■ Instructions to follow
According to the medical news excerpt, in what building will the College of Physicians and Surgeons of Little Rock open?

Start of Page excerpt

TWENTY nurses recently became ill with ptomain poisoning at Bellevue Hospital, as a result of eating canned tongue and ham. In justice to the institution it should be said that the prepared food was not from the hospital larder, but had been brought in by the nurses.

THE New York Postgraduate Medical School and Hospital is the recipient of a gift of $5,000 from Mr. and Mrs. Edgar E. Brandon, of Oxford, Ohio. The sum is to be utilized in the establishment of an obstetrical ward in memory of the infant son of the donors.

ARTICLES of incorporation have recently been filed for the College of Physicians and Surgeons of Little Rock, Arkansas. The new institution will open its doors on October 1, in the old Maddox Seminary Building. The president of the college is Doctor C. R. Shinault.

A PHYSICIANS' CLUB was recently organized by the physicians of Escanaba, Michigan. A schedule of fees was adopted and the following officers elected: President, Doctor A. F. Snyder; vicepresident, Doctor H. B. Reynolds; secretary, Doctor H. W. Long; treasurer, Doctor J. D. Groos.

End of Page excerpt
Start of Information shown

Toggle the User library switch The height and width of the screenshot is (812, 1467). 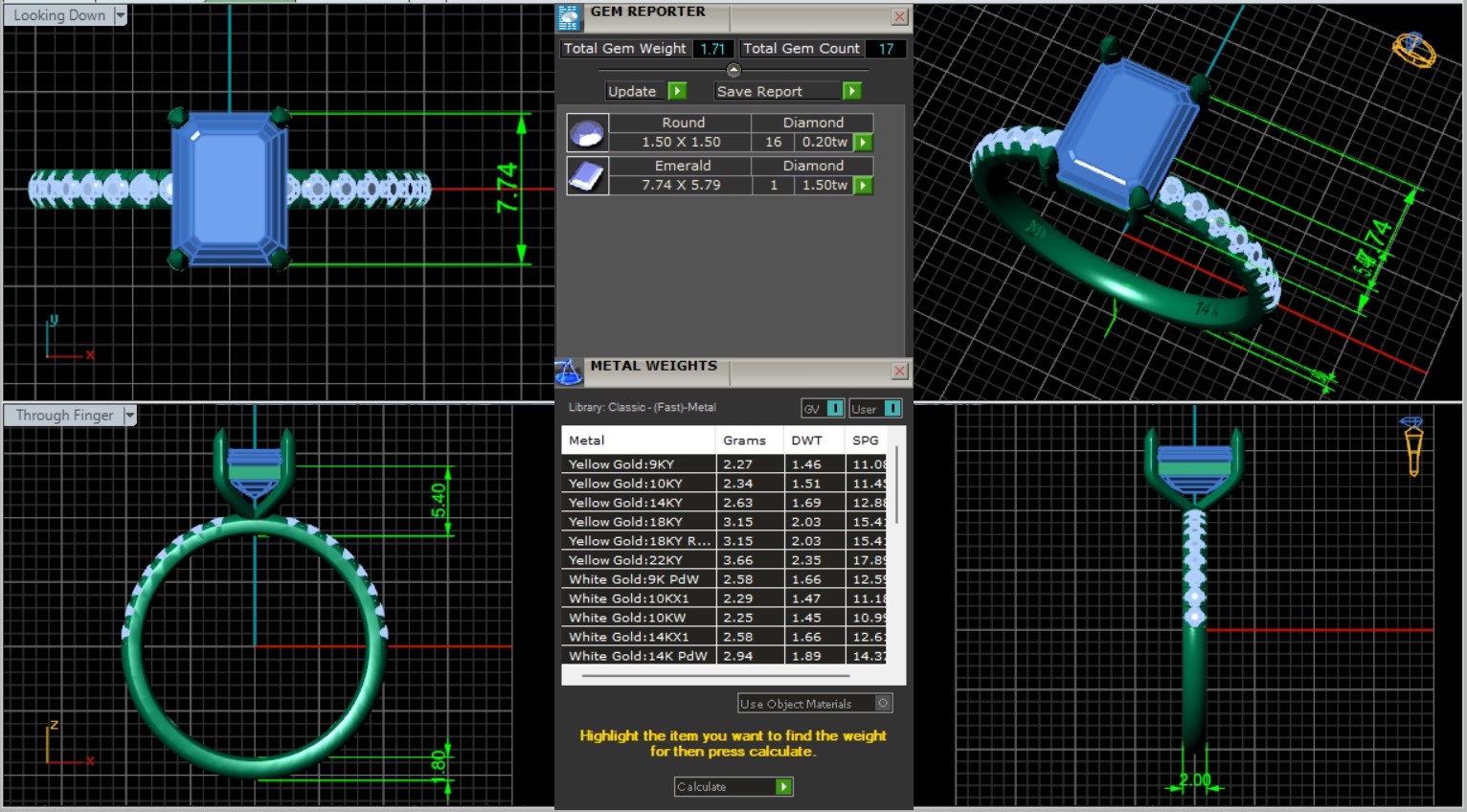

End of Information shown

■ Output for this task
The old Maddox Seminary Building.